Le canon grondait, il savait bien que d'un instant à l'autre la besogne allait arriver, des voitures pleines de chair saignante; et il installait violemment la grande salle encore vide. Puis, sous le hangar, ce furent d'autres préparatifs: les caisses de pansement et de pharmacie rangées, ouvertes sur une planche, des paquets de charpie, des bandes, des compresses, des linges, des appareils à fractures; tandis que, sur une autre planche, à côté d'un gros pot de cérat et d'un flacon de chloroforme, les trousses s'étalaient, l'acier clair des instruments, les sondes, les pinces, les couteaux, les ciseaux, les scies, un arsenal, toutes les formes aiguës et coupantes de ce qui fouille, entaille, tranche, abat. Mais les cuvettes manquaient.
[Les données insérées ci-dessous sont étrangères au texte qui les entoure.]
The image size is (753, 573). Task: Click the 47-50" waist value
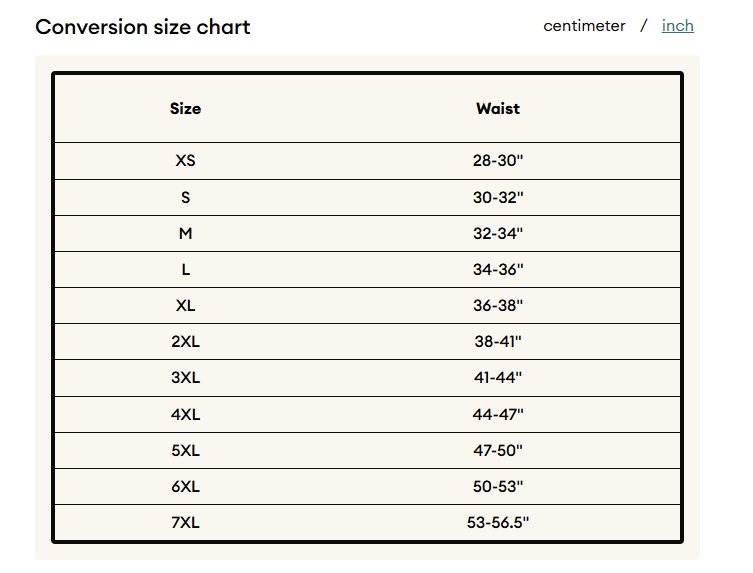(x=498, y=451)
-Vous avez bien des terrines, des seaux, des marmites, enfin ce que vous voudrez... Nous n'allons pas nous barbouiller de sang jusqu'au nez, bien sûr!... Et des éponges, tâchez de m'avoir des éponges!

Madame Delaherche se hâta, revint suivie de trois servantes, les bras chargés de toutes les terrines qu'elle avait pu trouver. Debout devant les trousses, Gilberte avait appelé Henriette d'un signe, en les lui montrant avec un léger frisson. Toutes deux se prirent la main, restèrent là, silencieuses, mettant dans leur étreinte la sourde terreur, la pitié anxieuse qui les bouleversaient.

-Hein? ma chère, dire qu'on pourrait vous couper quelque chose!

-Pauvres gens!

Sur la grande table, Bouroche venait de faire placer un matelas, qu'il garnissait d'une toile cirée, lorsqu'un piétinement de chevaux se fit entendre sous le porche. C'était une première voiture d'ambulance, qui entra dans la cour. Mais elle ne contenait que dix petits blessés, assis face à face, la plupart ayant un bras en écharpe, quelques-uns atteints à la tête, le front bandé. Ils descendirent, simplement soutenus; et la visite commença.

Comme Henriette aidait doucement un soldat tout jeune, l'épaule traversée d'une balle, à retirer sa capote, ce qui lui arrachait des cris, elle remarqua le numéro de son régiment.

-Mais vous êtes du 106e! Est-ce que vous appartenez à la compagnie Beaudoin?

Non, il était de la compagnie Ravaud. Mais il connaissait tout de même le caporal Jean Macquart, il crut pouvoir dire que l'escouade de celui-ci n'avait pas encore été engagée. Et ce renseignement, si vague, suffit pour donner de la joie à la jeune femme: son frère vivait, elle serait tout à fait soulagée, lorsqu'elle aurait embrassé son mari, qu'elle continuait à attendre d'une minute à l'autre.

À ce moment, Henriette, ayant levé la tête, fut saisie d'apercevoir, à quelques pas d'elle, au milieu d'un groupe, Delaherche, racontant les terribles dangers qu'il venait de courir, de Bazeilles à Sedan. Comment se trouvait-il là? Elle ne l'avait pas vu entrer.

-Et mon mari n'est pas avec vous?

Mais Delaherche, que sa mère et sa femme questionnaient complaisamment, ne se hâtait point.

-Attendez, tout à l'heure.

Puis, reprenant son récit:

-De Bazeilles à Balan, j'ai failli être tué vingt fois. Une grêle, un ouragan de balles et d'obus!... Et j'ai rencontré l'empereur, oh! très brave... Ensuite, de Balan ici, j'ai pris ma course...

Henriette lui secoua le bras.

-Mon mari?

-Weiss? mais il est resté là-bas, Weiss!

-Comment, là-bas?

-Oui, il a ramassé le fusil d'un soldat mort, il se bat.